Magnetic Dirichlet Laplacian on deformed waveguides

TL;DR

This paper proves that the spectrum of the magnetic Dirichlet Laplacian in deformed waveguides remains stable under small boundary deformations, contrasting the known instability in non-magnetic cases.

Contribution

It extends spectral stability results to magnetic waveguides without the local boundary deformation restriction.

Findings

Spectrum remains stable under small boundary deformations with magnetic field

Magnetic field alters the spectral instability known in non-magnetic waveguides

No eigenvalues below the essential spectrum are introduced by small deformations

Abstract

It is well known that the spectrum of the Dirichlet Laplacian for a two-dimensional waveguide, which is a local deformation of a straight strip, is unstable with respect to waveguide boundary deformations.
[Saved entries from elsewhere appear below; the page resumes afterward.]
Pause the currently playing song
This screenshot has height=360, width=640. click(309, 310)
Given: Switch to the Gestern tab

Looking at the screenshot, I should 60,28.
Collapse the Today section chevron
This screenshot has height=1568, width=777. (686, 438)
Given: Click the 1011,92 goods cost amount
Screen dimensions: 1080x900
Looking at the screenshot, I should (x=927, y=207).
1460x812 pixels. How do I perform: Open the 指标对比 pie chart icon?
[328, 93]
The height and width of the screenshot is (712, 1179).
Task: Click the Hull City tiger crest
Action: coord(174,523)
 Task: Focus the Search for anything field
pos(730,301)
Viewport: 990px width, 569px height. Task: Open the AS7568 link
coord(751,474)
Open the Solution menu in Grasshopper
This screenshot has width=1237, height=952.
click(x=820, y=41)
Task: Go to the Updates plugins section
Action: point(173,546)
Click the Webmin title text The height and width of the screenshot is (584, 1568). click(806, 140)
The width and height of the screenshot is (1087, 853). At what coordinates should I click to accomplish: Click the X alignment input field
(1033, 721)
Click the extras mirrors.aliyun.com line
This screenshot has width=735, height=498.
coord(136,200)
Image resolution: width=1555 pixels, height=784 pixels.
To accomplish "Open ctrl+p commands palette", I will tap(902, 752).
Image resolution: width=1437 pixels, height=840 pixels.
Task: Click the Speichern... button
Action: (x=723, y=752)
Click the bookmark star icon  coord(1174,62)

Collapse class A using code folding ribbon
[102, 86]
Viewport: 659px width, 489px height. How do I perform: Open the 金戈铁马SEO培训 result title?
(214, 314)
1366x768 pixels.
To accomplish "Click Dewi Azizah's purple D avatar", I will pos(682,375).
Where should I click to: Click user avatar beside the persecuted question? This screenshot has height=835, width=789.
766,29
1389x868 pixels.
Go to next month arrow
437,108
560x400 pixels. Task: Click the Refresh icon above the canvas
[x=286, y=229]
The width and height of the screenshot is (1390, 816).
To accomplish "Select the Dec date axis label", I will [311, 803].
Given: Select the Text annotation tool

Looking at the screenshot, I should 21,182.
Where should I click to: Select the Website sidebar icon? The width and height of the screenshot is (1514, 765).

This means that, when the waveguide is a straight strip, the spectrum of the Dirichlet Laplacian is purely essential. On the other hand, local boundary perturbations of the straight strip produce eigenvalues below the essential spectrum. This paper considers the Dirichlet-Laplace operator with a compactly supported magnetic field. Furthermore, we omit the condition that the boundary perturbation is local. We prove that, in this case, the spectrum of the magnetic Laplacian is stable under small deformations of the waveguide boundary.